* [Material to process]
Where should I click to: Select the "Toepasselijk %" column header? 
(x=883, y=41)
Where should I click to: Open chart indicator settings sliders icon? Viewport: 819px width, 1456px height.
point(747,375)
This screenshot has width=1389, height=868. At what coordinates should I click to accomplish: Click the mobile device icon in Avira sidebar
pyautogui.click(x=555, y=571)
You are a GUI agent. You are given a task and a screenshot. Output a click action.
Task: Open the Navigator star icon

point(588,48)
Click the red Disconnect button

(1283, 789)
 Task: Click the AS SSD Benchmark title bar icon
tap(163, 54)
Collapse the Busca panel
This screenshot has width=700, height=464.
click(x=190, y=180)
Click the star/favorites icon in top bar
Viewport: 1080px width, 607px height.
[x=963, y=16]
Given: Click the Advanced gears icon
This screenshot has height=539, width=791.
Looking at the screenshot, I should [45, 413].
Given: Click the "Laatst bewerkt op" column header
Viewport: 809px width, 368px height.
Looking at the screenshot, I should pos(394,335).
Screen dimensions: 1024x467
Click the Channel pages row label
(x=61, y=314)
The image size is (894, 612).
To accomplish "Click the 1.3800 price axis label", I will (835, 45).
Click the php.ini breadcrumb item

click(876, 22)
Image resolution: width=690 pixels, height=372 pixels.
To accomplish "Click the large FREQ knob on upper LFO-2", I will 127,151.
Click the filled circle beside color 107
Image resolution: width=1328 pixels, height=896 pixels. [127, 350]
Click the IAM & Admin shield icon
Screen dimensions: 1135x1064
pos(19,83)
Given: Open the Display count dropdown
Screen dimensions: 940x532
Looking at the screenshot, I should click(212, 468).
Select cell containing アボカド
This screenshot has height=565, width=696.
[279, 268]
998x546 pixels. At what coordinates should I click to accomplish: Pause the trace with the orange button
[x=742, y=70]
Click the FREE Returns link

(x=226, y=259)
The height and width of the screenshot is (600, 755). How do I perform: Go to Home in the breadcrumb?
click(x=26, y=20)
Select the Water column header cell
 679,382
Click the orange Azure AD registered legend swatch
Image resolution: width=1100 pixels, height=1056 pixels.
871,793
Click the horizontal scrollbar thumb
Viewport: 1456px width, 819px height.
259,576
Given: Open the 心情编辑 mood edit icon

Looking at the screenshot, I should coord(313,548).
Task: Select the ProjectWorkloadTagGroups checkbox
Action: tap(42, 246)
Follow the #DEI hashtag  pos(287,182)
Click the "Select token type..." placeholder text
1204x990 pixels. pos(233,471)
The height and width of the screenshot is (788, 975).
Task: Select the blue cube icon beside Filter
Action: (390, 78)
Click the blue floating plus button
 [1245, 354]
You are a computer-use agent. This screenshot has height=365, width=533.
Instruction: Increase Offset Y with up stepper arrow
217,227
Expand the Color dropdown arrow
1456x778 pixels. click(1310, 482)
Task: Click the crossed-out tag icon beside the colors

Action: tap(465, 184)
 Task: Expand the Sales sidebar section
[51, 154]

* [Activity] Would you set the entries down again, exactly as they were written?

* [Solution to this problem]
Where should I click to: Select the "Toepasselijk %" column header? 
(x=883, y=41)
Where should I click to: Open chart indicator settings sliders icon? Viewport: 819px width, 1456px height.
point(747,375)
This screenshot has width=1389, height=868. At what coordinates should I click to accomplish: Click the mobile device icon in Avira sidebar
pyautogui.click(x=555, y=571)
You are a GUI agent. You are given a task and a screenshot. Output a click action.
Task: Open the Navigator star icon

point(588,48)
Click the red Disconnect button

(1283, 789)
 Task: Click the AS SSD Benchmark title bar icon
tap(163, 54)
Collapse the Busca panel
This screenshot has width=700, height=464.
click(x=190, y=180)
Click the star/favorites icon in top bar
Viewport: 1080px width, 607px height.
[x=963, y=16]
Given: Click the Advanced gears icon
This screenshot has height=539, width=791.
Looking at the screenshot, I should [45, 413].
Given: Click the "Laatst bewerkt op" column header
Viewport: 809px width, 368px height.
Looking at the screenshot, I should pos(394,335).
Screen dimensions: 1024x467
Click the Channel pages row label
(x=61, y=314)
The image size is (894, 612).
To accomplish "Click the 1.3800 price axis label", I will (835, 45).
Click the php.ini breadcrumb item

click(876, 22)
Image resolution: width=690 pixels, height=372 pixels.
To accomplish "Click the large FREQ knob on upper LFO-2", I will 127,151.
Click the filled circle beside color 107
Image resolution: width=1328 pixels, height=896 pixels. [127, 350]
Click the IAM & Admin shield icon
Screen dimensions: 1135x1064
pos(19,83)
Given: Open the Display count dropdown
Screen dimensions: 940x532
Looking at the screenshot, I should click(212, 468).
Select cell containing アボカド
This screenshot has height=565, width=696.
[279, 268]
998x546 pixels. At what coordinates should I click to accomplish: Pause the trace with the orange button
[x=742, y=70]
Click the FREE Returns link

(x=226, y=259)
The height and width of the screenshot is (600, 755). How do I perform: Go to Home in the breadcrumb?
click(x=26, y=20)
Select the Water column header cell
 679,382
Click the orange Azure AD registered legend swatch
Image resolution: width=1100 pixels, height=1056 pixels.
871,793
Click the horizontal scrollbar thumb
Viewport: 1456px width, 819px height.
259,576
Given: Open the 心情编辑 mood edit icon

Looking at the screenshot, I should coord(313,548).
Task: Select the ProjectWorkloadTagGroups checkbox
Action: tap(42, 246)
Follow the #DEI hashtag  pos(287,182)
Click the "Select token type..." placeholder text
1204x990 pixels. pos(233,471)
The height and width of the screenshot is (788, 975).
Task: Select the blue cube icon beside Filter
Action: (390, 78)
Click the blue floating plus button
 [1245, 354]
You are a computer-use agent. This screenshot has height=365, width=533.
Instruction: Increase Offset Y with up stepper arrow
217,227
Expand the Color dropdown arrow
1456x778 pixels. click(1310, 482)
Task: Click the crossed-out tag icon beside the colors

Action: tap(465, 184)
 Task: Expand the Sales sidebar section
[51, 154]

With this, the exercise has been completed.